Paired reads were aligned to the ASM294v1.17 reference genome using Bowtie 0.12.7 with command line flags: -n 0 –trim3 75 –maxins 5000 –fr -k 1 –sam. Aligned read pairs were sorted according to chromosome and then into a range of size classes based on the SAM format ISIZE value (difference between 5′ end of the mate read and the 5′ end of the first mapped read) plus or minus 20%. Mono-nucleosome-sized reads are, therefore, represented as 150 bp ± 30 bp. To define the genomic position of MNase-resistant chromatin entities we mapped the mid-point position of the read pairs in a particular size class. Frequency distributions of the mid-point positions were then calculated using 10 bp bins. Frequency distributions were lightly smoothed by taking a 3-bin moving average. All frequency distributions were output in the zero-referenced, chromosome base, 3-column .sgr format (chromosome number, feature/bin position, mid-point frequency value) for rendering with the Integrated Genome Browser and for further processing. Average cumulative chromatin particle position frequency distributions at, and surrounding, genomic features were calculated using the script SiteWriterCFD as described previously, with values for each bin normalized to the average cumulative frequency value obtained for all bins within the feature window. To provide the comparison () of our data with the smoothed nucleosome position map of Shim and co-workers the positions of 33874 unambiguous peak summit bins were marked in our wild type KDE mono-nucleosome data set (using script PeakMarkerEpKDE) and compared with GSM994397_WT.wig replicate and GSM994402_genomicDNA.wig data (converted to 10bp binned .sgr format). Protein-coding gene transcription start sites (TSS) positions were as described by Lantermann et al. Replication origin positions were as described by Givens et al.

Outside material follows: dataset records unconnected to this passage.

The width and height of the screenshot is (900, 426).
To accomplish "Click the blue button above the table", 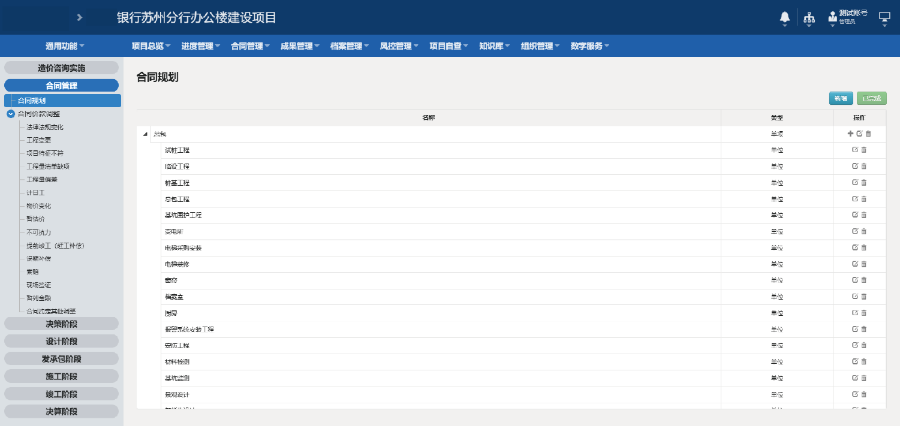I will (x=839, y=98).
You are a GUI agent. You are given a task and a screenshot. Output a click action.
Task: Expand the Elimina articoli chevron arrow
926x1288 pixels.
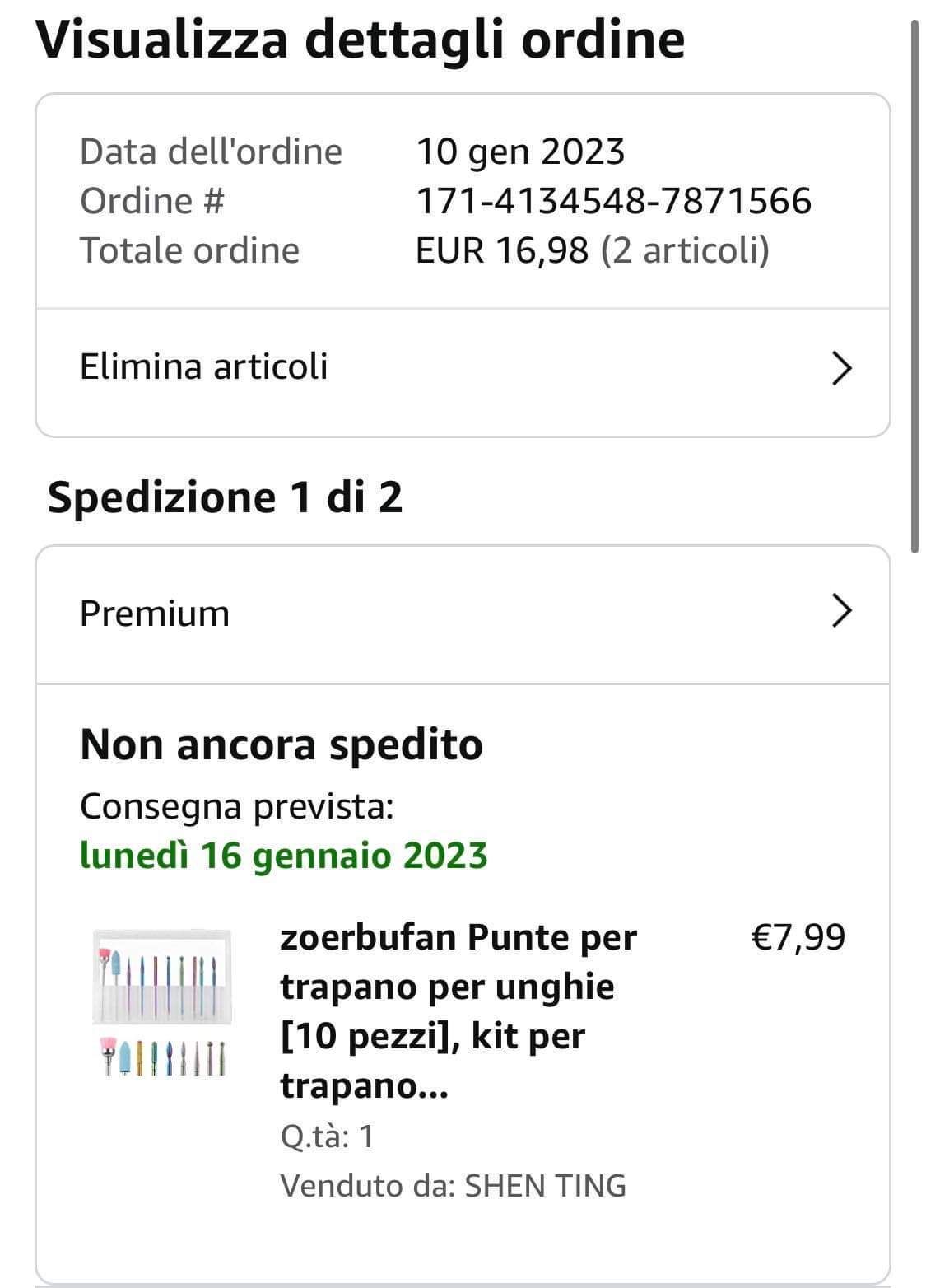(840, 367)
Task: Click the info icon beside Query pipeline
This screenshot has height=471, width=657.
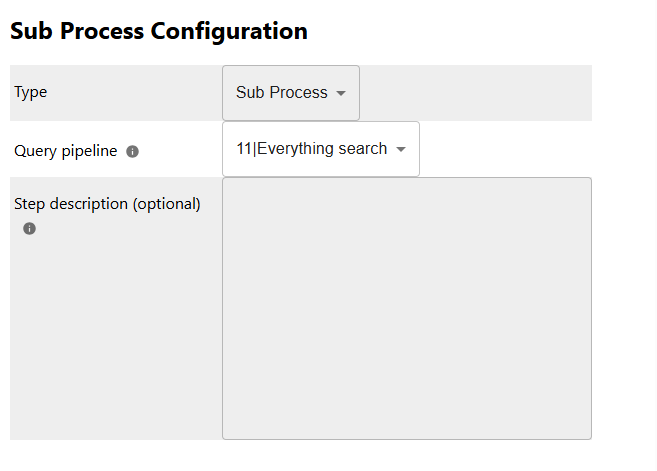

qPCR analysis of mononucleosomal DNA

MNase digests of wild type and hip1Δ cells were performed as described above. For each strain 3 biological replicate samples (independent from those used for sequencing) were pooled and analyzed on 1% TAE agarose gels. Gel slices containing mononucleosomal DNA were excised, frozen at -80°C and spun through 0.45 μM Spin-X columns (Costar). Samples were phenol extracted and ethanol precipitated and resuspended in TE (pH7.5). dsDNA concentration was measured using a Qubit fluorometer (Life Technologies). 20 ng of mononucleosomal DNA and was used in qPCR reactions using the PrimerDesign Mastermix kit. Reactions using the equivalent amount of genomic DNA were included as a control. The primers used for this analysis are listed in Table S1.